▸ **WORK INSTRUCTIONS**:
Copy each of the following items word for word, but leave out the pictures.

▸ **RECORD EXCERPTS**:

++++++

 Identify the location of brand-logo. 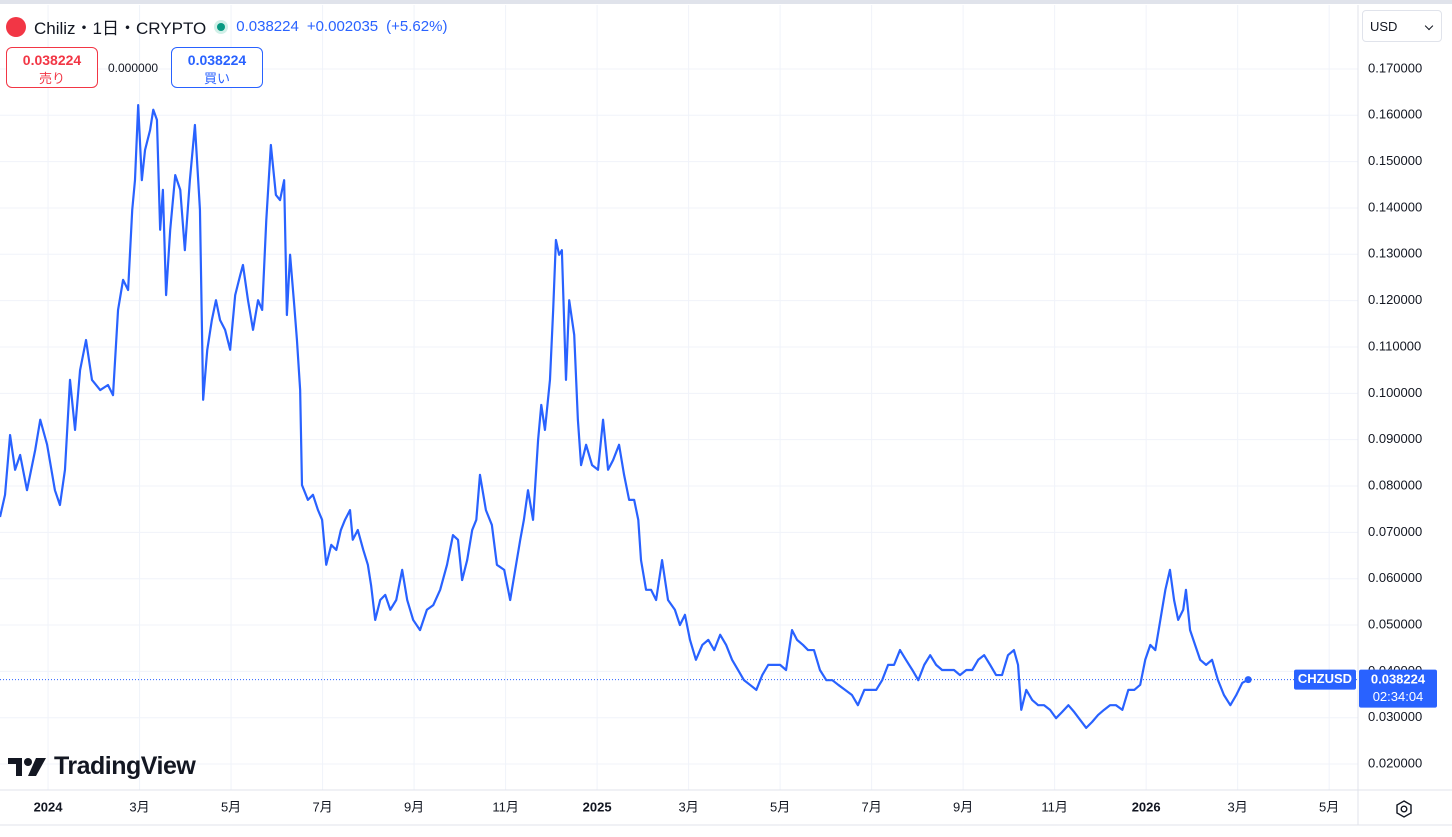
(27, 766).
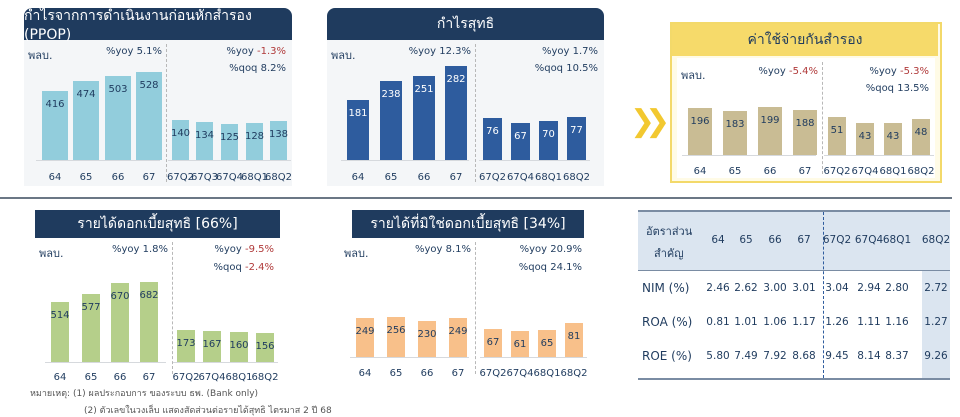  I want to click on data-label: 67, so click(520, 136).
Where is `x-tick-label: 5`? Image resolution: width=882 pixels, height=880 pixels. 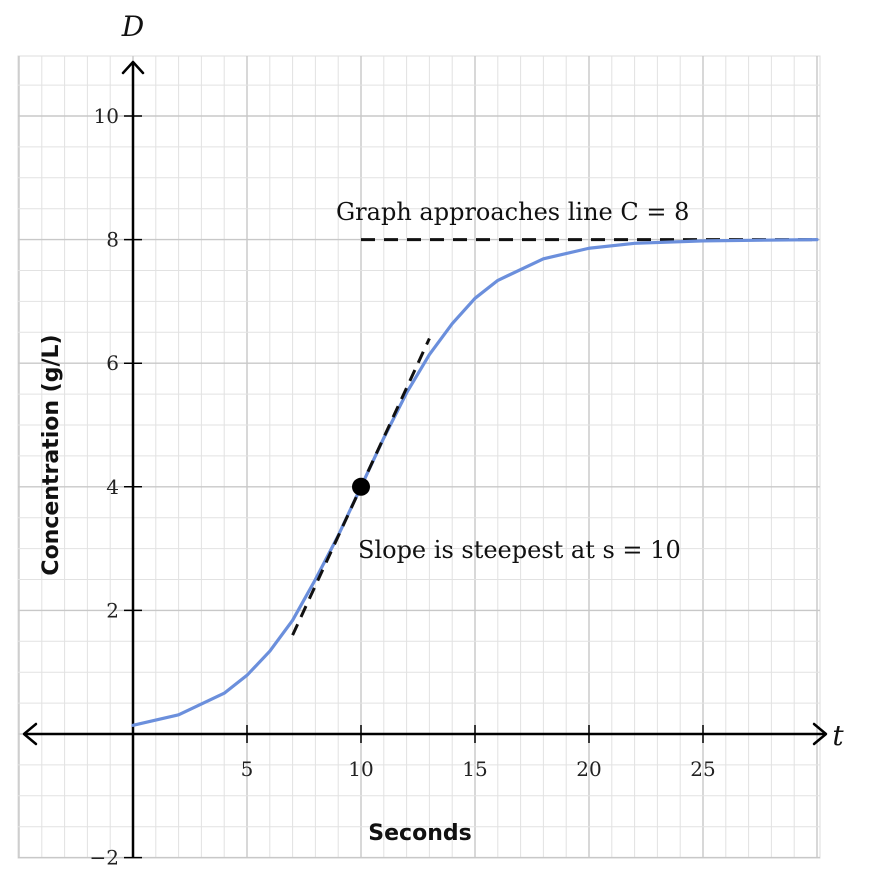
x-tick-label: 5 is located at coordinates (248, 769).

++++++

▸ **EXERCISE ANSWER**:
 Identify the location of brand-logo. 
(27, 766).
  I want to click on data-label: 67, so click(520, 136).
Where is `x-tick-label: 5`? Image resolution: width=882 pixels, height=880 pixels. 
x-tick-label: 5 is located at coordinates (248, 769).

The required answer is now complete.